Bug 1158016

Summary: service ovirt-engine restart while there are tasks in progress cause Err status code 500
Product: Red Hat Enterprise Virtualization Manager Reporter: Gal Amado <gamado>
Component: ovirt-engineAssignee: Ravi Nori <rnori>
Status: CLOSED DUPLICATE QA Contact: Petr Beňas <pbenas>
Severity: urgent Docs Contact:
Priority: urgent    
Version: 3.5.0CC: acanan, cmestreg, ebenahar, ecohen, gamado, gklein, iheim, lpeer, lsurette, oourfali, pstehlik, rbalakri, Rhev-m-bugs, yeylon, yzaslavs
Target Milestone: ---Keywords: Regression
Target Release: 3.5.0   
Hardware: Unspecified   
OS: Unspecified   
Whiteboard: infra
Fixed In Version: Doc Type: Bug Fix
Doc Text:
Story Points: ---
Clone Of: Environment:
Last Closed: 2014-11-05 20:27:16 UTC Type: Bug
Regression: --- Mount Type: ---
Documentation: --- CRM:
Verified Versions: Category: ---
oVirt Team: Infra RHEL 7.3 requirements from Atomic Host:
Cloudforms Team: --- Target Upstream Version:
Embargoed:
Attachments:
Description Flags
Engine / vdsm logs none

Description Gal Amado 2014-10-28 10:07:28 UTC
Created attachment 951341 [details]
Engine / vdsm logs

Description of problem:
After restarting the engine while there are tasts in progress:
1. engine GUI does not respond.
2. Internal Server Error response on REST api
3. java.lang.IllegalStateException in engine.log



Version-Release number of selected component (if applicable):
Red Hat Enterprise Virtualization Manager Version: 3.5.0-0.17.beta.el6ev
(c) 2014 Red Hat Inc.

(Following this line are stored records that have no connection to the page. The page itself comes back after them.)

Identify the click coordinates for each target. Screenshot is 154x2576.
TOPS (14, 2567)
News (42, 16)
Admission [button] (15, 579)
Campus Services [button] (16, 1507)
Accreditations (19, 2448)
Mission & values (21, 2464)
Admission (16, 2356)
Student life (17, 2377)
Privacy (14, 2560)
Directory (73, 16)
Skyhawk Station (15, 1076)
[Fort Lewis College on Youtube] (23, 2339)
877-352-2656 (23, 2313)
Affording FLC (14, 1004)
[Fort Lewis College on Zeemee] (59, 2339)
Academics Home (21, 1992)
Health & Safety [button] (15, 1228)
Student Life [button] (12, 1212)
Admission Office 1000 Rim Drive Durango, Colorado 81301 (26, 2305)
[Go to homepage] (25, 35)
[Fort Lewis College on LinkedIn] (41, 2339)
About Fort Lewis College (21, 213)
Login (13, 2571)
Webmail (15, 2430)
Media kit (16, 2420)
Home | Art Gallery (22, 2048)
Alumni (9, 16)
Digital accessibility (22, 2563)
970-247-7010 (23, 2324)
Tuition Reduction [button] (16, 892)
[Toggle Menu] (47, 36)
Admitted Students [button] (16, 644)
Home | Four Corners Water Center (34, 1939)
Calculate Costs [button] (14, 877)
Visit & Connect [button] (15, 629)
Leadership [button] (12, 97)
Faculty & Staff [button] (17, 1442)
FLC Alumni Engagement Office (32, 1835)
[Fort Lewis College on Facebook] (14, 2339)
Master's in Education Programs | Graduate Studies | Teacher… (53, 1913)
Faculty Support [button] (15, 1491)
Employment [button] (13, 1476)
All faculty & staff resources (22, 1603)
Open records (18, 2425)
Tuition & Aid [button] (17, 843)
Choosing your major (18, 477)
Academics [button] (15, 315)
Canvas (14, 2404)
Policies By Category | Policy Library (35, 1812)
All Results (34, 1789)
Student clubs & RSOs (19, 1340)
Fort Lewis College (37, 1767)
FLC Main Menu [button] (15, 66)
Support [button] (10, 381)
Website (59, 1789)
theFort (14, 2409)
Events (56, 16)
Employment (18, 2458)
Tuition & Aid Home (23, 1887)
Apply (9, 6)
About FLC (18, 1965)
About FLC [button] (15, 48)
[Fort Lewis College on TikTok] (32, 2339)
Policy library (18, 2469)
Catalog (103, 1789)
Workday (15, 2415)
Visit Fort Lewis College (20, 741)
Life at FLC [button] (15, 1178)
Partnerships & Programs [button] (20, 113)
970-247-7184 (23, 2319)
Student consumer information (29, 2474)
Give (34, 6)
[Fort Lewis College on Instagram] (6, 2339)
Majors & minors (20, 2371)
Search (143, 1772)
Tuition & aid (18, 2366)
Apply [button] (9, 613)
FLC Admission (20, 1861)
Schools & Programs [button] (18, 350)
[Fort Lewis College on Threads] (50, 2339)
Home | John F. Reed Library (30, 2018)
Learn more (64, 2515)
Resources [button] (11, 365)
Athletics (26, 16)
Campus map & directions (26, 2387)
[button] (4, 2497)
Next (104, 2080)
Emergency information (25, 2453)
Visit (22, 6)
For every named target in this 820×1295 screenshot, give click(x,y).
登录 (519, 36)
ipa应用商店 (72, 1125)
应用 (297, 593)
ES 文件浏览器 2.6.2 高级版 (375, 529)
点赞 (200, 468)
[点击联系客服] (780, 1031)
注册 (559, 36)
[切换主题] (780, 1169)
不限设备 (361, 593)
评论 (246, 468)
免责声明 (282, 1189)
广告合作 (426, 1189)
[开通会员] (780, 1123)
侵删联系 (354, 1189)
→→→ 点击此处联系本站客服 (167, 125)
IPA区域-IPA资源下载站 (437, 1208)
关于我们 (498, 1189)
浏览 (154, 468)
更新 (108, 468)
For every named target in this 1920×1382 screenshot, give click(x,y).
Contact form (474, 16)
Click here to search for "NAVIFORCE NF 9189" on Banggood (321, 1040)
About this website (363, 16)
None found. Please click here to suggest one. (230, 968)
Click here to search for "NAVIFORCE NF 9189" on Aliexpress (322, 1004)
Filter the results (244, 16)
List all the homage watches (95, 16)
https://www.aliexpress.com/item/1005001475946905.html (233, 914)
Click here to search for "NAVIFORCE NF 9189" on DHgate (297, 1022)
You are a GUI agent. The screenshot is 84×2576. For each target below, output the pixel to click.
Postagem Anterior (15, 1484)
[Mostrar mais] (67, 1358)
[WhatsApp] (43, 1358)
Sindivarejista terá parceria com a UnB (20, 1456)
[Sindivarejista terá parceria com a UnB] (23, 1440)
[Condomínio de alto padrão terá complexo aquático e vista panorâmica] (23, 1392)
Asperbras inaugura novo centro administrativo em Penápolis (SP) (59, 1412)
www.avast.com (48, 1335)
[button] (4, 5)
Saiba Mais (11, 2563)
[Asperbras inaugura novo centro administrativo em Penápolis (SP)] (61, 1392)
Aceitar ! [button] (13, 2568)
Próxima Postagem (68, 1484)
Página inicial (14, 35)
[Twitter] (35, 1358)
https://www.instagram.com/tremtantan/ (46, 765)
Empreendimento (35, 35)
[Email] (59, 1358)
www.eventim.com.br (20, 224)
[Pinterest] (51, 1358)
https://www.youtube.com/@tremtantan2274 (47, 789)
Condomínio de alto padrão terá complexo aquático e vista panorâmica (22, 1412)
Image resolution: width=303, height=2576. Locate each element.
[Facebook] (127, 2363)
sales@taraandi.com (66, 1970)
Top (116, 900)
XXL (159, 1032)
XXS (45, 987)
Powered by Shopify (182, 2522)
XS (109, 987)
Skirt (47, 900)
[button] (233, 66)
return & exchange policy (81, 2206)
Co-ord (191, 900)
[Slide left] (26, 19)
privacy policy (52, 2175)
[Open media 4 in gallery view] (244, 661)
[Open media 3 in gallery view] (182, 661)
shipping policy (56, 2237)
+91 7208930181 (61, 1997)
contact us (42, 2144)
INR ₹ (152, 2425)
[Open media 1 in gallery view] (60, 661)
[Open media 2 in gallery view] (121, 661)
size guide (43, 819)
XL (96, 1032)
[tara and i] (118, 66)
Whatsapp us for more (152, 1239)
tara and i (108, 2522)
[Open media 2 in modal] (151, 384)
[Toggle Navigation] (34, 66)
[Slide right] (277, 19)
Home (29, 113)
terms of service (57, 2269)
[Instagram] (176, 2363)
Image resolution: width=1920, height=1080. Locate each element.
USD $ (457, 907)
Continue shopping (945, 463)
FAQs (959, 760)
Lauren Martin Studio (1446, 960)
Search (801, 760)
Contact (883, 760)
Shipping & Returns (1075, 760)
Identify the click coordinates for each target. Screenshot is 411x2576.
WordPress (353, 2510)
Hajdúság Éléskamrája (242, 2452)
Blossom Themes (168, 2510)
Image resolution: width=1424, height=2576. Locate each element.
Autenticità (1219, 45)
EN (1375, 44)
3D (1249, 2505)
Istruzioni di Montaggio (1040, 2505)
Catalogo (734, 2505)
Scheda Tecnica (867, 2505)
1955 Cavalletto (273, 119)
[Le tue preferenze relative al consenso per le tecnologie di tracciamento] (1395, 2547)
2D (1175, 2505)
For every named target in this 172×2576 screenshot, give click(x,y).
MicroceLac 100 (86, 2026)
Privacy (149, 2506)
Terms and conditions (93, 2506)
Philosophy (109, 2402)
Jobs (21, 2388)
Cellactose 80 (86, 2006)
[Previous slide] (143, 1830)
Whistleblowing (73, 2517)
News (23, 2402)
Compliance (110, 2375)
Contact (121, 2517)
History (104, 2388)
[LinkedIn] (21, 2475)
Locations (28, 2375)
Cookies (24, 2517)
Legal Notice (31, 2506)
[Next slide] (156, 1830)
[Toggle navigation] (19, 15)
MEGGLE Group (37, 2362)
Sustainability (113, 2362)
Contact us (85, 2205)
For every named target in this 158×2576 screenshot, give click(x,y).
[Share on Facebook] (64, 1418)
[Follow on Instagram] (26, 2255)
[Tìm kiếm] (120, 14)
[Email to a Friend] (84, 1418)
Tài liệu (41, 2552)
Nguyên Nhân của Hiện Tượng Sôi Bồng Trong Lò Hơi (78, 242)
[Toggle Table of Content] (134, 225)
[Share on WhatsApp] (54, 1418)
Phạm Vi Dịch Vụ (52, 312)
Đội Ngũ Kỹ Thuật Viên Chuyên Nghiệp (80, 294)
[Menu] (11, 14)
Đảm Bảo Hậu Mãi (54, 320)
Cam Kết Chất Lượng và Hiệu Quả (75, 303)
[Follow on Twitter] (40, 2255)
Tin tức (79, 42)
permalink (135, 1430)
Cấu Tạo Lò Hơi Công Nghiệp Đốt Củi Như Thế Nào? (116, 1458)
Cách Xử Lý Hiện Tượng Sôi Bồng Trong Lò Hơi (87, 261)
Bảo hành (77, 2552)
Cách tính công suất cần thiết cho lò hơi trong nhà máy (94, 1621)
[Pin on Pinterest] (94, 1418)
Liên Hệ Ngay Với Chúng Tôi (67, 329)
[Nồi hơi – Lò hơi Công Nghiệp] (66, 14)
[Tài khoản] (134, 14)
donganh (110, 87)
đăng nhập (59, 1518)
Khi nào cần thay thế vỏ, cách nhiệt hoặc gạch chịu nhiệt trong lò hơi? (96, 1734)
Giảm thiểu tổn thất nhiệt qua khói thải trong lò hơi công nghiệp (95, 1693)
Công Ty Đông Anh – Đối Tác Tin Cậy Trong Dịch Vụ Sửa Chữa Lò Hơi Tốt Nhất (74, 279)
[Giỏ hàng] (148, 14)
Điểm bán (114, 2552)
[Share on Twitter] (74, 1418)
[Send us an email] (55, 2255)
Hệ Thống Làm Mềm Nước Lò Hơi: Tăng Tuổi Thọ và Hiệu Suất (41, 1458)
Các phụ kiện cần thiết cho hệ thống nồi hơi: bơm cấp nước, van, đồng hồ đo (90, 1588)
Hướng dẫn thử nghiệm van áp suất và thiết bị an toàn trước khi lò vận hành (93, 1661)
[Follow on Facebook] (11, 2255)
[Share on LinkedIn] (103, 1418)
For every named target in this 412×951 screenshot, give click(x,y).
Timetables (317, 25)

All rights reserved.

VDSM OS:[root@puma29 ~]# cat /etc/redhat-release 
Red Hat Enterprise Linux Server release 7.0 (Maipo)

VDSM : vdsm-4.16.7.1-1.el7.x86_64

How reproducible:
Hapans all the time to http://jenkins.qa.lab.tlv.redhat.com:8080/view/Storage/view/3.5/job/3.5-storage_async_tasks-iscsi/

reproduced manually once (make sure there are active tasks while restarting the engine) 

Steps to Reproduce:
Automatic test : http://jenkins.qa.lab.tlv.redhat.com:8080/view/Storage/view/3.5/job/3.5-storage_async_tasks-iscsi/

which implement TCMS (fail on step #2): https://tcms.engineering.redhat.com/case/288728/?from_plan=10029

I was using up and running engine + 1 rhel7 host + ISCSI SD.
 
1.Create new VM with a large preallocated disk, so the task will take some time  (I used 10G)
2.run "service ovirt-engine restart" on the engine.
3. wait a while (some 20 sec.)
Actual results:
4. can't login to engine GUI (status code 500)
5. java.lang.IllegalStateException in engine.log

Expected results:
no exceptions in engine.log , active GUI / REST 

Additional info:

Comment 1 Oved Ourfali 2014-10-29 08:18:11 UTC
Can you attach the engine+host logs?

Comment 2 Gal Amado 2014-11-02 06:55:37 UTC
logs are attached.

Comment 3 Ravi Nori 2014-11-03 13:58:50 UTC
The issue does not seem to be related to backend. If I refresh the webadmin before trying to login, the error does not appear. 

Please refresh webadmin, try to login and let me know if it is reproducible.

Comment 4 Oved Ourfali 2014-11-03 13:59:48 UTC
Reducing severity based on comment #3.

Comment 5 Gal Amado 2014-11-05 12:18:23 UTC
Browser refresh didn't help.
Besides, It fails our Automation, where we don't use webadmin at all.
Did you manage to see the exceptions on the attached engine log ?

Comment 6 Elad 2014-11-05 12:21:34 UTC
Increasing back the severity since we've encoutered this issue on several setups. After it occurs, nothing helps but to cleanup the environment with rhevm-cleanup

Comment 7 Ravi Nori 2014-11-05 17:38:31 UTC
The error in the logs, should have been fixed by Change-Id: I03873642ac5 

Caused by: org.apache.commons.lang.SerializationException: org.codehaus.jackson.map.JsonMappingException: No default constructor for [collection type; class java.util.Collections$UnmodifiableCollection, contains [simple type, class java.lang.String]] (through reference chain: org.ovirt.engine.core.common.action.CreateAllSnapshotsFromVmParameters["parametersCurrentUser"]->org.ovirt.engine.core.common.businessentities.aaa.DbUser

Comment 8 Yair Zaslavsky 2014-11-05 20:27:16 UTC

*** This bug has been marked as a duplicate of bug 1155084 ***